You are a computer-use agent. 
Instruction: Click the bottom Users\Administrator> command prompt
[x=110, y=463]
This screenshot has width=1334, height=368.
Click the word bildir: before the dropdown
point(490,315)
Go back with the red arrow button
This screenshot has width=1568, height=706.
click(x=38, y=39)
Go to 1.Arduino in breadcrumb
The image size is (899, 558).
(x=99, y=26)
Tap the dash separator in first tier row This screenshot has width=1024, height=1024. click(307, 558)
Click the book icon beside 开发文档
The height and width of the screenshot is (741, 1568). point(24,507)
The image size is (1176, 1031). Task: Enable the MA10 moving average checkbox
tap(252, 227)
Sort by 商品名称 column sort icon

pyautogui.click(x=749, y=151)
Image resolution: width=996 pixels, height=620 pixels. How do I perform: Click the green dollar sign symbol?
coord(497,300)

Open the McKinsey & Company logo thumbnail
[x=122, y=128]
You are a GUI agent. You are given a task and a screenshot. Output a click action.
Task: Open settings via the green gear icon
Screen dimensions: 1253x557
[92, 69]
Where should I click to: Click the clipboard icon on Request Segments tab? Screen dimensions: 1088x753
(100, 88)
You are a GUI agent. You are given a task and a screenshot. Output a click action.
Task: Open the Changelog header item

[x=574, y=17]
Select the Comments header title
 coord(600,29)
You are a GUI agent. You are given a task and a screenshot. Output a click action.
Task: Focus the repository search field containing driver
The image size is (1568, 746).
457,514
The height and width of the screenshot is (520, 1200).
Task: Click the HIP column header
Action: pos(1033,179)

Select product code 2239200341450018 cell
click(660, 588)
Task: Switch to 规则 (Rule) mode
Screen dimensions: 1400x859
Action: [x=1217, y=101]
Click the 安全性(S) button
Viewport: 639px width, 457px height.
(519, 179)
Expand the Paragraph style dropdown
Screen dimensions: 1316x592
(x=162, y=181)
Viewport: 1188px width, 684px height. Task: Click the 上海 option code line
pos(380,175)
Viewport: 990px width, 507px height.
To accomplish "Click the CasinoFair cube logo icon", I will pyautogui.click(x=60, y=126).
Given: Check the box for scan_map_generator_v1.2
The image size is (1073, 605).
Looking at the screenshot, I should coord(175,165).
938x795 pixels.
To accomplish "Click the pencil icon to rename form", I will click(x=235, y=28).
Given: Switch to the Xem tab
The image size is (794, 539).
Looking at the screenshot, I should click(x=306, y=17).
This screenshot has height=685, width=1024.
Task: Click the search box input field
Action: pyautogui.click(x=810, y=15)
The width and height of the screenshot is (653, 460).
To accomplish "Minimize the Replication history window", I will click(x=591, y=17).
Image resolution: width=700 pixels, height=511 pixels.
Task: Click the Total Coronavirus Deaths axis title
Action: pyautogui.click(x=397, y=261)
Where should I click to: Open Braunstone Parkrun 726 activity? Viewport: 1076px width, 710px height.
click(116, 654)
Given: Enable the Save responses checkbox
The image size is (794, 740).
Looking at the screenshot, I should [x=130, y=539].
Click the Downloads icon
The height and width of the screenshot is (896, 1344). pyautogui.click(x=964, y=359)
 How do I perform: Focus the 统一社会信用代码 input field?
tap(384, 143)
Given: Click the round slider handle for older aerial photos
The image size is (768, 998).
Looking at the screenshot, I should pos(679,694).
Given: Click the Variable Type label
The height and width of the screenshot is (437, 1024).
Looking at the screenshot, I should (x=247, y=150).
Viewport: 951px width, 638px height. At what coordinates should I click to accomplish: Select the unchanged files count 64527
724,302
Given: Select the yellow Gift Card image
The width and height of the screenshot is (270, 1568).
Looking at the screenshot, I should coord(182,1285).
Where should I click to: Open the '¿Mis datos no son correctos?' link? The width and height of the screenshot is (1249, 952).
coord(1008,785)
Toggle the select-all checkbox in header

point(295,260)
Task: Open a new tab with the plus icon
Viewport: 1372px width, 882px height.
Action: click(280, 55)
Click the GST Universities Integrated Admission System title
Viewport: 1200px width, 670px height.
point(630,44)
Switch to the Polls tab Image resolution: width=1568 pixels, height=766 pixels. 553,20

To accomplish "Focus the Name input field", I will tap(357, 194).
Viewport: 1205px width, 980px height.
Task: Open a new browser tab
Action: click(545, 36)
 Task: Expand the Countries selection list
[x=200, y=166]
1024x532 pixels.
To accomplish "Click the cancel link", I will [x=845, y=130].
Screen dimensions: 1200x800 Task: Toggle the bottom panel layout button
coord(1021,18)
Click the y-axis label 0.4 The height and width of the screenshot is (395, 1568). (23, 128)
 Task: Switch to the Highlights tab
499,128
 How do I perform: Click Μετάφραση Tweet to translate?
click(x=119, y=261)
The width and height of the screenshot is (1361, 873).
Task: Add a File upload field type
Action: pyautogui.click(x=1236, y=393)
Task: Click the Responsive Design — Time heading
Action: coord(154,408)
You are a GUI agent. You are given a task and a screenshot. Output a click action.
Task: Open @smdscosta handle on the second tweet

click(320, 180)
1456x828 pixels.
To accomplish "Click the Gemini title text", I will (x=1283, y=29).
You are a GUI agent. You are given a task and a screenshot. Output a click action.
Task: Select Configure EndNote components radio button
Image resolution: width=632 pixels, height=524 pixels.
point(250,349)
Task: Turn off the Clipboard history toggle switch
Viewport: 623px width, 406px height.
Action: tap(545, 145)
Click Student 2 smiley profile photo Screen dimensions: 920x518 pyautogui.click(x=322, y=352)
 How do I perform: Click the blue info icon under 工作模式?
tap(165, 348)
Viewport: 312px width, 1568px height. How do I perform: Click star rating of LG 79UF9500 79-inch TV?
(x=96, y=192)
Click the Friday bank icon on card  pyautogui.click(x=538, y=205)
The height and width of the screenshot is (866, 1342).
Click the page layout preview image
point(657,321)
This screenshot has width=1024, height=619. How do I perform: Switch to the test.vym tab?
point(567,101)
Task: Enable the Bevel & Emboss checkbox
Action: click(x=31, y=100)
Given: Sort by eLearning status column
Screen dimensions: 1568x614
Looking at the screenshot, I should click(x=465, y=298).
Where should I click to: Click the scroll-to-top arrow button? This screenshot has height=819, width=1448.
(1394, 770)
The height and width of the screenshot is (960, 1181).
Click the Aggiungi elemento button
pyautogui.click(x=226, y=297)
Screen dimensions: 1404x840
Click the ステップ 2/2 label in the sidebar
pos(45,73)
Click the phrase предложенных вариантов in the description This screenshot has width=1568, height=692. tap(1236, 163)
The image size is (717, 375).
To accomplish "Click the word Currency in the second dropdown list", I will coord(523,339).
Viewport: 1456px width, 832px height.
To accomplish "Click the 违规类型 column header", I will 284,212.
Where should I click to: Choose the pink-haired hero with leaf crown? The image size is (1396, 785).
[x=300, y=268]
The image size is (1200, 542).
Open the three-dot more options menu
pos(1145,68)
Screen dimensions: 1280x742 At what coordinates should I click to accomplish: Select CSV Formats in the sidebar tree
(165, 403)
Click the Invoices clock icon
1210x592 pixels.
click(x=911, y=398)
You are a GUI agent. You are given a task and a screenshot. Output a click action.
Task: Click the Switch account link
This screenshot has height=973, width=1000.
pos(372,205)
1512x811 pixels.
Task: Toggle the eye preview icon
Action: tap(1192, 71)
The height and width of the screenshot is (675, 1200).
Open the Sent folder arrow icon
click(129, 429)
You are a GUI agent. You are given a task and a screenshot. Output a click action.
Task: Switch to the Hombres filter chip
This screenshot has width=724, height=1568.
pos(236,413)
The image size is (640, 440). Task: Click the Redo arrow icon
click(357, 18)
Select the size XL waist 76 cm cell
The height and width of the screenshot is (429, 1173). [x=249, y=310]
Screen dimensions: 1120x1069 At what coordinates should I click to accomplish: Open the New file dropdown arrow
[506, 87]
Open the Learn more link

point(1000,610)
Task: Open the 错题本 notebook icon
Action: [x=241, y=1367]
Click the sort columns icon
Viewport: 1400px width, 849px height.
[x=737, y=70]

________________

Requirement:
The expected answer is an exact copy of the lines above, beginning at the line with "Task: Open @smdscosta" and ending at the line with "Task: Turn off", with both ends in.

Solution to this exercise:
Task: Open @smdscosta handle on the second tweet

click(320, 180)
1456x828 pixels.
To accomplish "Click the Gemini title text", I will (x=1283, y=29).
You are a GUI agent. You are given a task and a screenshot. Output a click action.
Task: Select Configure EndNote components radio button
Image resolution: width=632 pixels, height=524 pixels.
point(250,349)
Task: Turn off the Clipboard history toggle switch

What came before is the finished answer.